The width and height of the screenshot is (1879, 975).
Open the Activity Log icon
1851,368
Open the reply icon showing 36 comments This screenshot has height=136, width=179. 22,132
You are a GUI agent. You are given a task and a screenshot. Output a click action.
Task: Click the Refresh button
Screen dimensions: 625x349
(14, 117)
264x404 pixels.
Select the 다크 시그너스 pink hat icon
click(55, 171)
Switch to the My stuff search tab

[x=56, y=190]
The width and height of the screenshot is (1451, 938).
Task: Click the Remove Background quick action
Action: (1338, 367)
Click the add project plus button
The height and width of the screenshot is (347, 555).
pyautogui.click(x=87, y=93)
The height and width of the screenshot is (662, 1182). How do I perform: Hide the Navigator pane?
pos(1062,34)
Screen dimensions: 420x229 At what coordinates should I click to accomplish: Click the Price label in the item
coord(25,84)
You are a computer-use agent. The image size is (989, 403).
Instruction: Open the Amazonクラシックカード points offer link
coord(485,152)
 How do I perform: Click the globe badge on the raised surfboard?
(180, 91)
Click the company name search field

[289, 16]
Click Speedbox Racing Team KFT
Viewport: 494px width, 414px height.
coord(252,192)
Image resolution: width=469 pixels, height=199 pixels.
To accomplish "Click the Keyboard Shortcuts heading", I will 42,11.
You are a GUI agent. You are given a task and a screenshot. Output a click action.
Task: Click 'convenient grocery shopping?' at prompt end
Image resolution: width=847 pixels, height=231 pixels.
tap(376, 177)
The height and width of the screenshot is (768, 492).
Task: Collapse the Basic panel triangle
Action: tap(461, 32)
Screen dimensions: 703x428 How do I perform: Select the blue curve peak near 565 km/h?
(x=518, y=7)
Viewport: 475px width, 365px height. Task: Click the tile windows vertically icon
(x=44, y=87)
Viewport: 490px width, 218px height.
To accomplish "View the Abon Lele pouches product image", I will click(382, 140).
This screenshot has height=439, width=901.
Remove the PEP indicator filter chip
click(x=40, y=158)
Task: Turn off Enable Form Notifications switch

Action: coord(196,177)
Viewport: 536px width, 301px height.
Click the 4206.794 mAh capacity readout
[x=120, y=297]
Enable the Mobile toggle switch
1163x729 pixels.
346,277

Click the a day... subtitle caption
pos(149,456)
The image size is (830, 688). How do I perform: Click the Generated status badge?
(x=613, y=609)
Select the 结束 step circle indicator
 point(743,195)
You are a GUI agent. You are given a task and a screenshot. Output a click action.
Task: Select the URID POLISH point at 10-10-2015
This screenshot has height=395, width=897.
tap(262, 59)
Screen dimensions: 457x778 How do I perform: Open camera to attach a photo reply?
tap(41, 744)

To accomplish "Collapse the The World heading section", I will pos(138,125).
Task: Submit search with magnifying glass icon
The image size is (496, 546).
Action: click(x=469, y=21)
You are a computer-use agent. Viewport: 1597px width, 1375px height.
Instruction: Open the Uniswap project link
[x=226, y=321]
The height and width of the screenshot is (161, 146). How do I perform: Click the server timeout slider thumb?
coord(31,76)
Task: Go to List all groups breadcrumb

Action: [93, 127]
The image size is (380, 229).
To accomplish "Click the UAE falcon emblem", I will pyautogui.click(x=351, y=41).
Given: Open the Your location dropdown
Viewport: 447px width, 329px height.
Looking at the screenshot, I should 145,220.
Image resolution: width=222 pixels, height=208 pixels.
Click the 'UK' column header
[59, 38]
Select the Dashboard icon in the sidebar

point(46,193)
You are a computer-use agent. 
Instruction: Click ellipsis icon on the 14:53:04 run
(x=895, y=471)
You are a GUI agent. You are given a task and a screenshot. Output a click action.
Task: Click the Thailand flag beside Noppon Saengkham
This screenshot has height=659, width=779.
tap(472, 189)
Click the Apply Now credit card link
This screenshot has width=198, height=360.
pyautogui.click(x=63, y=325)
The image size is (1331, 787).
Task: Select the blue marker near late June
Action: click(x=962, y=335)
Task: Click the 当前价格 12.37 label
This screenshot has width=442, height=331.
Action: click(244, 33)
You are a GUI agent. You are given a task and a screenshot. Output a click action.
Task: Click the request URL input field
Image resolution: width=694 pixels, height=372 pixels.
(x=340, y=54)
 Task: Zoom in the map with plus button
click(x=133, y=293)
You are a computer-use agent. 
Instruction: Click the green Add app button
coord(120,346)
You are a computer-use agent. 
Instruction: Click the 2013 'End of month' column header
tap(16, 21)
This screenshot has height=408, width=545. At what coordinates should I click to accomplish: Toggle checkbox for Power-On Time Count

**Stated problem**.
Reproduce each line of the data above that contains the string "heading", matching it case-sensitively.

**Final result**.
To accomplish "Click the Keyboard Shortcuts heading", I will 42,11.
To accomplish "Collapse the The World heading section", I will pos(138,125).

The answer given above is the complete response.